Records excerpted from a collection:
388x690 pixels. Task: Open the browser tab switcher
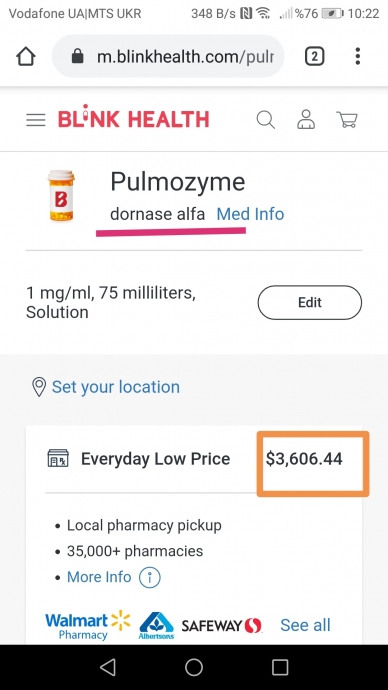click(315, 56)
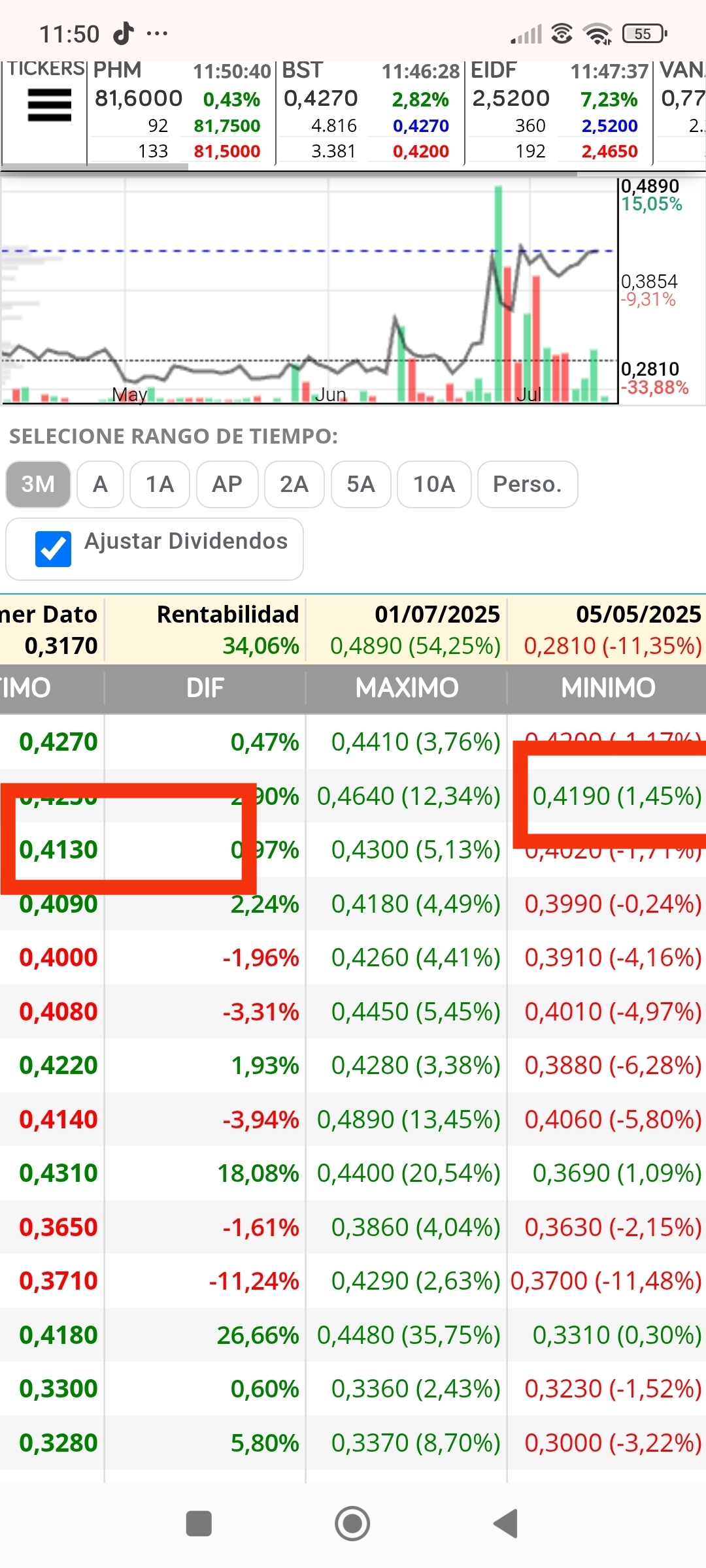The height and width of the screenshot is (1568, 706).
Task: Tap the battery indicator icon
Action: tap(645, 33)
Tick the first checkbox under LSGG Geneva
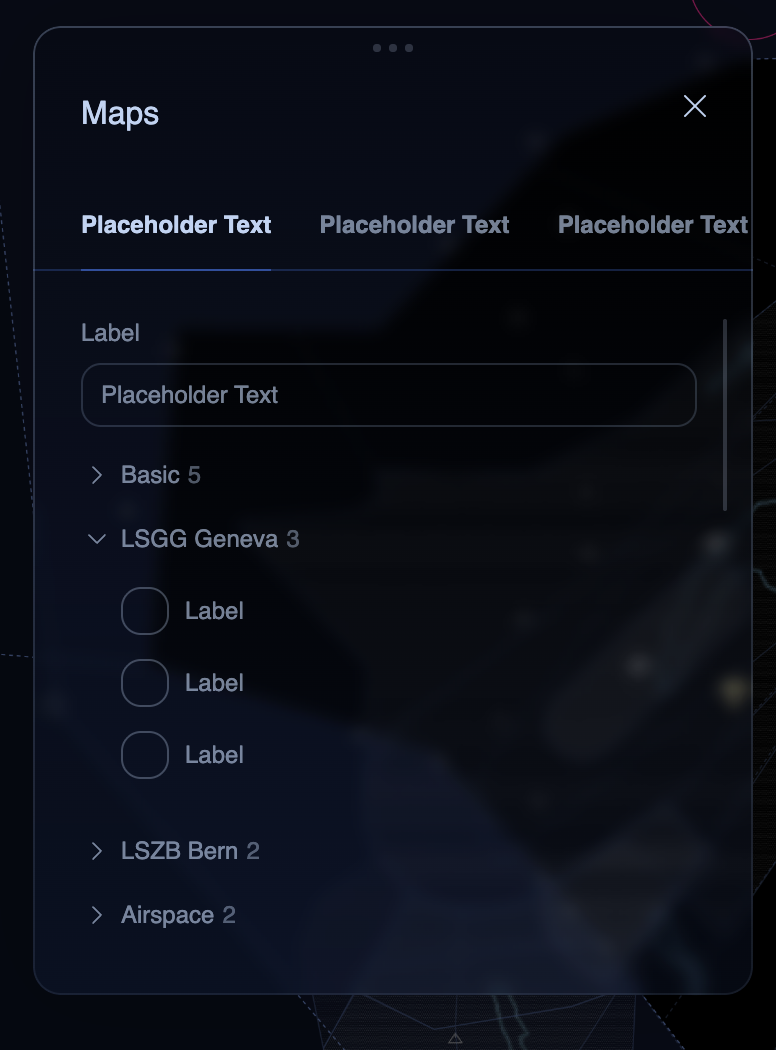 pos(145,611)
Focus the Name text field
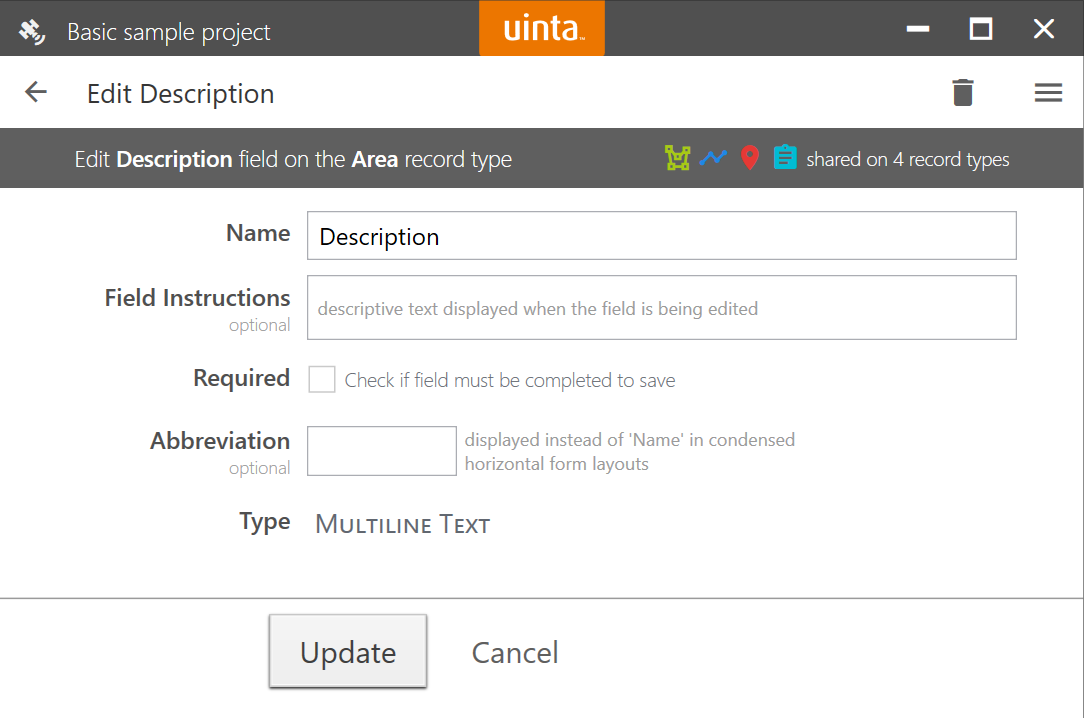1084x718 pixels. pos(661,236)
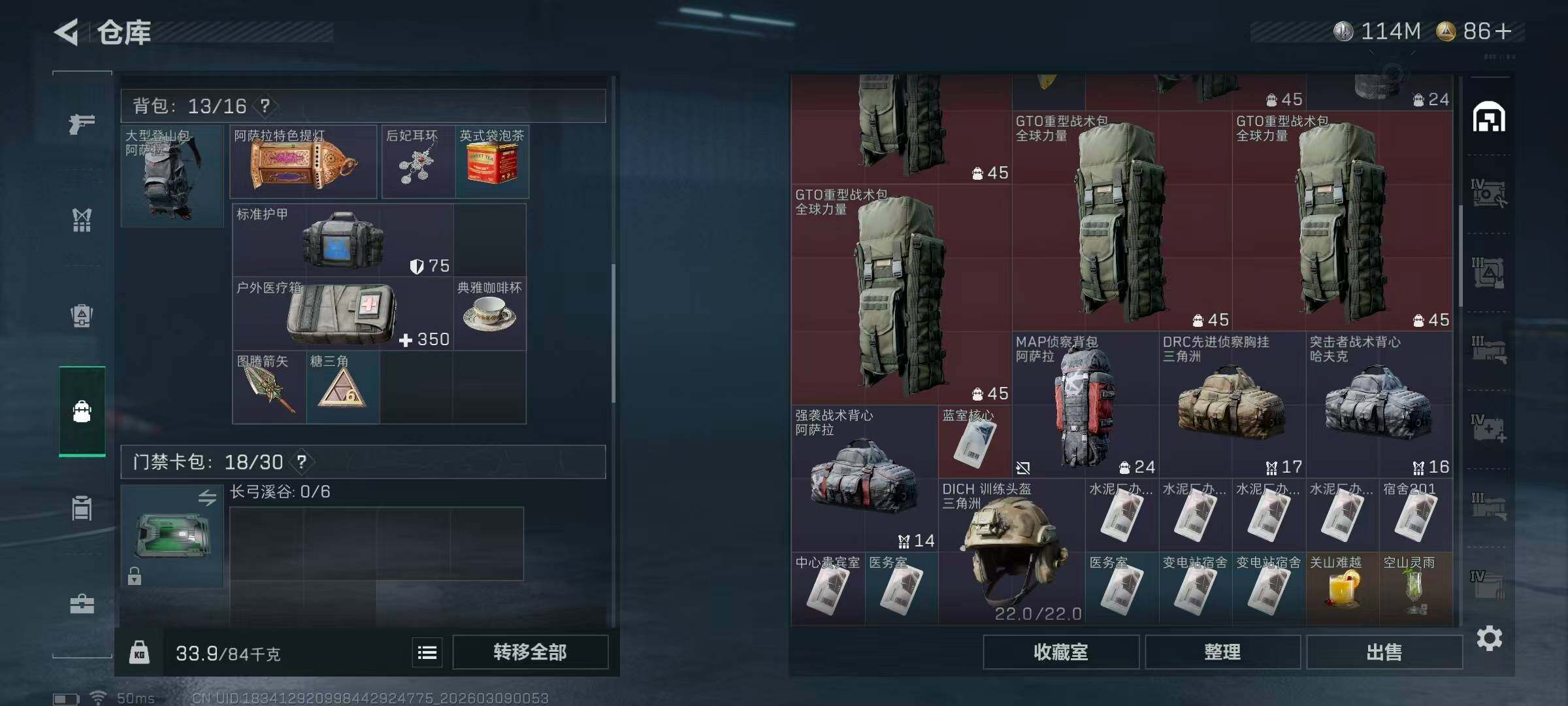Select the backpack category icon in the sidebar
Viewport: 1568px width, 706px height.
click(82, 411)
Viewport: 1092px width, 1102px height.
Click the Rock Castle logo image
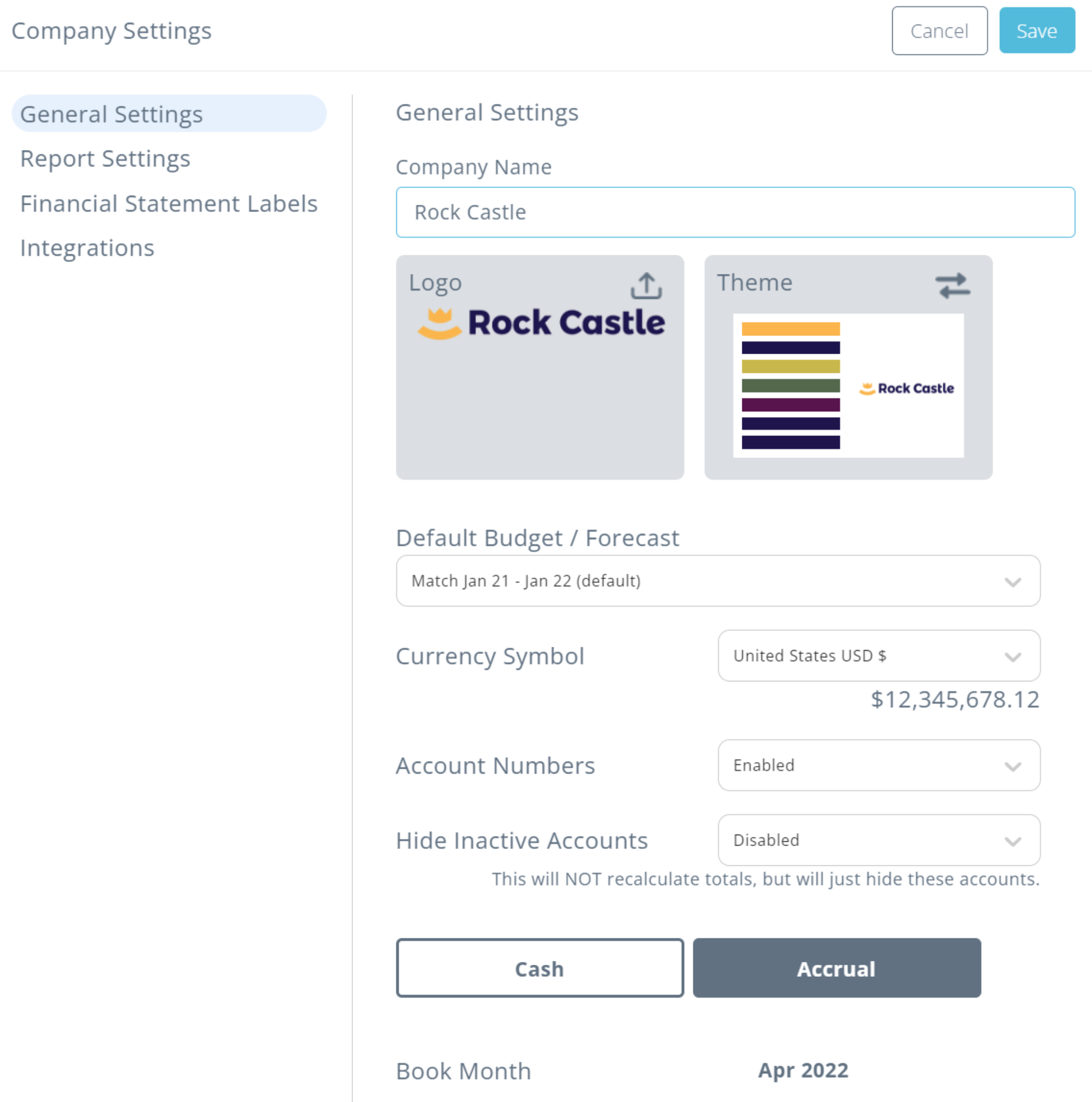point(541,323)
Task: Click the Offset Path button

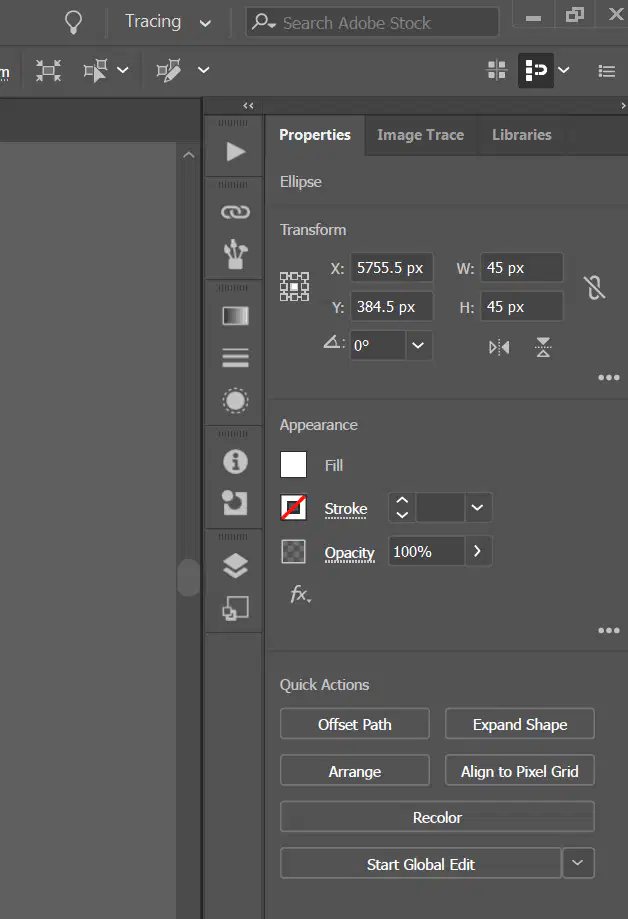Action: click(355, 724)
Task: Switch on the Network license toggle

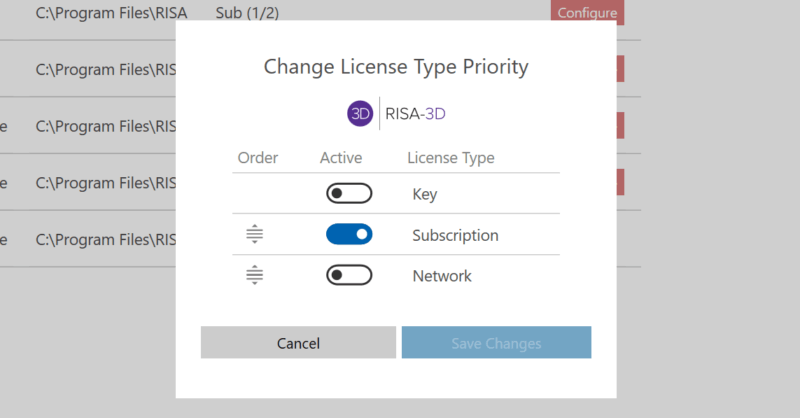Action: pyautogui.click(x=349, y=275)
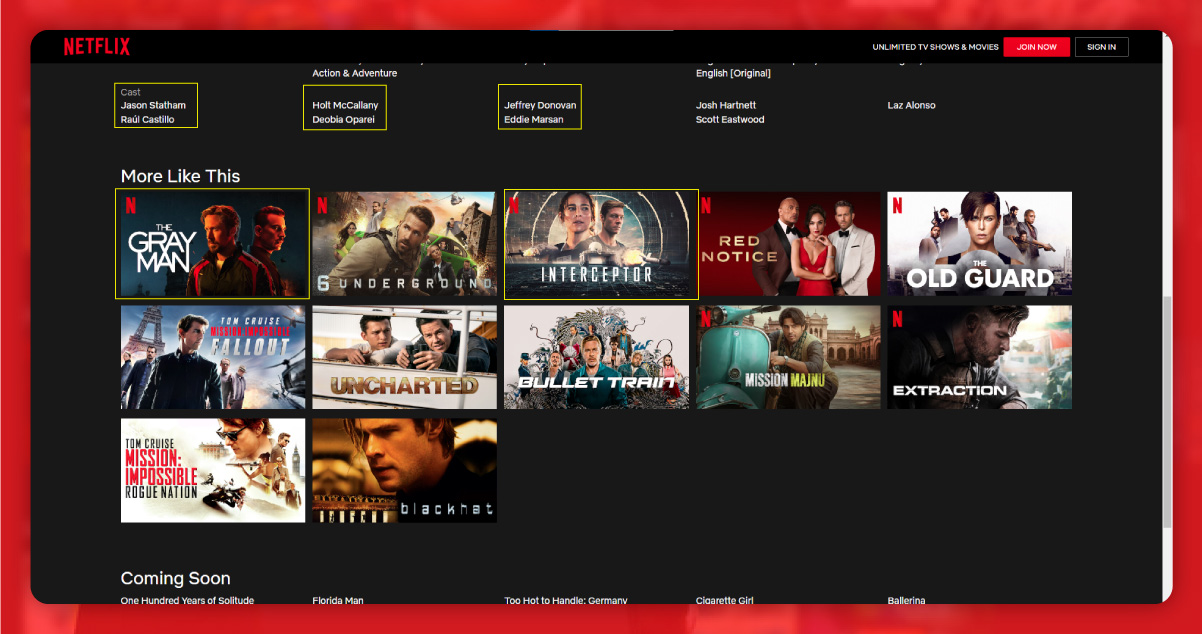Open One Hundred Years of Solitude
1202x634 pixels.
coord(187,600)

* **EXERCISE BRIEF**
Without the pictures, transcribe exactly the lines above from the one containing "Tick the first checkbox under LSGG Geneva" through the last.

* **SOLUTION**
Tick the first checkbox under LSGG Geneva
 pos(145,611)
Focus the Name text field
1084x718 pixels. pos(661,236)
Select the backpack category icon in the sidebar
Viewport: 1568px width, 706px height.
click(82, 411)
Viewport: 1092px width, 1102px height.
Click the Rock Castle logo image
point(541,323)
Task: Click the Offset Path button

Action: click(355, 724)
Task: Switch on the Network license toggle

Action: pyautogui.click(x=349, y=275)
Open One Hundred Years of Solitude
1202x634 pixels.
coord(187,600)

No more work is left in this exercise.